* **Challenge**: Copy the data verbatim, starting with the line that contains "Viewport: 667px width, 420px" and going on through the line that contains "point(24,179)".

* **Data for processing**:
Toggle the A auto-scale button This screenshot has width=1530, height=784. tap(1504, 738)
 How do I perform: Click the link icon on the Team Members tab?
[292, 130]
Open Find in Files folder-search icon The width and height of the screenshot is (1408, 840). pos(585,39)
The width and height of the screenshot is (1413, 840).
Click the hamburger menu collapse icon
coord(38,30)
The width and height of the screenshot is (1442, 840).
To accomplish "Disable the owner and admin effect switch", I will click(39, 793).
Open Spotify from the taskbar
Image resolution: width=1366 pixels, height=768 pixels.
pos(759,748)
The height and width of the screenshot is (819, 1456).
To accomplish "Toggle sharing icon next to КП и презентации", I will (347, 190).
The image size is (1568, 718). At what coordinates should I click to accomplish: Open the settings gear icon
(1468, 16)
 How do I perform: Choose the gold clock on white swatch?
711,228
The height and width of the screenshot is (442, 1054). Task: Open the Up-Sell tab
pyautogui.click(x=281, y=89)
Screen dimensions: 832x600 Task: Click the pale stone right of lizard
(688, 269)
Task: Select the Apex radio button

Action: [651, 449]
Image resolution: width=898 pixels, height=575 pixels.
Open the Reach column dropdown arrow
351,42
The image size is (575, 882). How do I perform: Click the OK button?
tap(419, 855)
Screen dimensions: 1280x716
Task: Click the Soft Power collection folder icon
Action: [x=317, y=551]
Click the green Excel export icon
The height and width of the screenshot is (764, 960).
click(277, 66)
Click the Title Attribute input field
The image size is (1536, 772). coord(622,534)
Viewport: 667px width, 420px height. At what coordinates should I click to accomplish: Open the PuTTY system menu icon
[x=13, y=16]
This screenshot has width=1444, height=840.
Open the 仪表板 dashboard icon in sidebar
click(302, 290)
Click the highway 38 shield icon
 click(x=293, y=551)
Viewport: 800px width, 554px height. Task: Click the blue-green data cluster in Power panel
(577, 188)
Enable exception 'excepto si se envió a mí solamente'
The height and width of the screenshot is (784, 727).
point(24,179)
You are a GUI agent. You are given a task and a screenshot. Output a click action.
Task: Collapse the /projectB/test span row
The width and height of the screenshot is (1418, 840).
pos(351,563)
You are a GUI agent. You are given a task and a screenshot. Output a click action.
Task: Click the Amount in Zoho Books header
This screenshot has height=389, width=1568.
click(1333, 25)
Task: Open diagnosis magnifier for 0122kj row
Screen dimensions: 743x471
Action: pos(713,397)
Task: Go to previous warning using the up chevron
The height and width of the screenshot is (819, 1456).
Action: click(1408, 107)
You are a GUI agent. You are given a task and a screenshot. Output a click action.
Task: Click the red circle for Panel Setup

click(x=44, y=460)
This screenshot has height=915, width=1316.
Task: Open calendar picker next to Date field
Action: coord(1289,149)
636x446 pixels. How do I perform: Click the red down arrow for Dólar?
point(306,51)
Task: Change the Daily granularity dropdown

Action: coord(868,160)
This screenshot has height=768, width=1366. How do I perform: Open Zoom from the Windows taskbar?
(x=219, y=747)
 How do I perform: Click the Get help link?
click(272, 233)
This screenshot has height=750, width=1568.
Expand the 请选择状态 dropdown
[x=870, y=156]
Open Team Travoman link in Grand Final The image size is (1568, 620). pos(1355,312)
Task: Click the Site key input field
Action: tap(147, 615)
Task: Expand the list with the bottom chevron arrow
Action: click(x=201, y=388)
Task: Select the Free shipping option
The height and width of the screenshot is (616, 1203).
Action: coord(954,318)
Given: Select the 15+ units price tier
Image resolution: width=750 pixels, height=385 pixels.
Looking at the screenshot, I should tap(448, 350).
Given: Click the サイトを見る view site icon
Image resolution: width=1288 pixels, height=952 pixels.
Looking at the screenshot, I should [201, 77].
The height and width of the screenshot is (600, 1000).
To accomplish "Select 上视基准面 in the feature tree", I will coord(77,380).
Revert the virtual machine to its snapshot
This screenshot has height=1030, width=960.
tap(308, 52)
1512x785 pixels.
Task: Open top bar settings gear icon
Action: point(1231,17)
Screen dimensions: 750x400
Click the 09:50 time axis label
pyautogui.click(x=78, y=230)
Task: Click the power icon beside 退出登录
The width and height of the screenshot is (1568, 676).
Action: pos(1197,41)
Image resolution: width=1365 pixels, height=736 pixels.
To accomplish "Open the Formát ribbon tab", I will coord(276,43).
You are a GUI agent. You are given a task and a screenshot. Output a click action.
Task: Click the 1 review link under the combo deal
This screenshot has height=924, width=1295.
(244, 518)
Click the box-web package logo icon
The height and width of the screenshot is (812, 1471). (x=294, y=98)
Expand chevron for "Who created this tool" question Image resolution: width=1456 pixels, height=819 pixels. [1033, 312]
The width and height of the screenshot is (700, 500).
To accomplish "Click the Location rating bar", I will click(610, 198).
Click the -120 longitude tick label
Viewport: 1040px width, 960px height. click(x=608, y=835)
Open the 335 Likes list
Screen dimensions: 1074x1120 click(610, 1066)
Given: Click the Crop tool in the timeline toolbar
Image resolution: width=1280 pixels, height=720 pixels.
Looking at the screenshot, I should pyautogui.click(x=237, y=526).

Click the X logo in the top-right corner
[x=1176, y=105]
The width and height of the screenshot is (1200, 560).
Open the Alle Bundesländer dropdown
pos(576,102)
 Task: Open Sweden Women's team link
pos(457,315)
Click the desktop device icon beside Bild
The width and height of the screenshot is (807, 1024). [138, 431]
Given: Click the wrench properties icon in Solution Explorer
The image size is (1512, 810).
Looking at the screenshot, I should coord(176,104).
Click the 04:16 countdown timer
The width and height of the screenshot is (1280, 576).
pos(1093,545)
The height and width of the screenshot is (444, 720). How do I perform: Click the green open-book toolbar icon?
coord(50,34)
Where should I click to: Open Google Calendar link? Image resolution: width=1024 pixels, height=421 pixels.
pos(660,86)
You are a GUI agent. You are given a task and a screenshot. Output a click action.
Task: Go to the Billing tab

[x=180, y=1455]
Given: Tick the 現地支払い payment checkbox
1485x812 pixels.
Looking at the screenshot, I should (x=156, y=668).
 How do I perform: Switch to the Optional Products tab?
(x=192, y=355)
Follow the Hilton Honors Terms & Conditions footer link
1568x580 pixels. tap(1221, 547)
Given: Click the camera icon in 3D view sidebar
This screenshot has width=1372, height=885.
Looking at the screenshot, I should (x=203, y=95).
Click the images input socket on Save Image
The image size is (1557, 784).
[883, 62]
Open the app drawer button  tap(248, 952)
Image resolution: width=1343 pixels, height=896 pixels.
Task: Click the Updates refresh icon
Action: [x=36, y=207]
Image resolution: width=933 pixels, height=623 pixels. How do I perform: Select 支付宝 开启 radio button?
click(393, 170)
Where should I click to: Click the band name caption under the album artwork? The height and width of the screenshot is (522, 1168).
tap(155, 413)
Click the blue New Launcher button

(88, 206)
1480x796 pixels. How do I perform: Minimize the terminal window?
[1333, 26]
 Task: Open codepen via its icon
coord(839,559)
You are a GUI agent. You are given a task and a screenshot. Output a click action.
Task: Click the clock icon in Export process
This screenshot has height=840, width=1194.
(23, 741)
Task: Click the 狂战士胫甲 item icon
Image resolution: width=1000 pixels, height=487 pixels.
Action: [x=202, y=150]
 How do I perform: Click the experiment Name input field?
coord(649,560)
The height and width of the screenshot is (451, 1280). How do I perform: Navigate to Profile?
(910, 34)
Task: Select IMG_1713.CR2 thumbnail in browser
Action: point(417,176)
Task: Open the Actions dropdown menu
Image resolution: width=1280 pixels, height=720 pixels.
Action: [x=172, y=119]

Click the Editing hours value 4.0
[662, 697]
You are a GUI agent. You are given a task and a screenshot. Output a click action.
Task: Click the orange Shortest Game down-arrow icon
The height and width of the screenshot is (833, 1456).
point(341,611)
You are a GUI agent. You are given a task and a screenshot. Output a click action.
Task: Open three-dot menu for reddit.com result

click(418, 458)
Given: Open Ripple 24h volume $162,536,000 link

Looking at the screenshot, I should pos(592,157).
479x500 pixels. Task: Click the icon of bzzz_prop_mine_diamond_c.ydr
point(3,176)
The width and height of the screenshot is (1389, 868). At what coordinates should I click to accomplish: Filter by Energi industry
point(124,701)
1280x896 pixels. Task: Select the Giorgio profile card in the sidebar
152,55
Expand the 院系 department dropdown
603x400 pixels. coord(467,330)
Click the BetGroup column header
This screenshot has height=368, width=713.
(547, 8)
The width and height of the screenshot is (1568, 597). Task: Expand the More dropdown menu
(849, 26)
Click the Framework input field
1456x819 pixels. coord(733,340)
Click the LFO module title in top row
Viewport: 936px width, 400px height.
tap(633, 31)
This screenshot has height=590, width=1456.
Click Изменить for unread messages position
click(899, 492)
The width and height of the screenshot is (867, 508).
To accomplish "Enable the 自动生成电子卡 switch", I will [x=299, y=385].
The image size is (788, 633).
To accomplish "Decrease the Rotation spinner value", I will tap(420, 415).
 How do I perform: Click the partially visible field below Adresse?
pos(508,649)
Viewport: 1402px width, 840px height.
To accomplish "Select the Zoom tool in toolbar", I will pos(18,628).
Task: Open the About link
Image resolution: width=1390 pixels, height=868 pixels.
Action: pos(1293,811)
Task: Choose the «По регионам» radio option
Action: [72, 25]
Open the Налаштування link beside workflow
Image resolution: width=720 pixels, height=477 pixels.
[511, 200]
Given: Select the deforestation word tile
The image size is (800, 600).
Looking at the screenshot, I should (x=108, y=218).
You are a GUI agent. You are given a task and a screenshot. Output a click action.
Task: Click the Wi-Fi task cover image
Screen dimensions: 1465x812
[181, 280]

* **Response to the exercise**:
Viewport: 667px width, 420px height. At what coordinates should I click to accomplish: Open the PuTTY system menu icon
[x=13, y=16]
This screenshot has width=1444, height=840.
Open the 仪表板 dashboard icon in sidebar
click(302, 290)
Click the highway 38 shield icon
 click(x=293, y=551)
Viewport: 800px width, 554px height. Task: Click the blue-green data cluster in Power panel
(577, 188)
Enable exception 'excepto si se envió a mí solamente'
The height and width of the screenshot is (784, 727).
point(24,179)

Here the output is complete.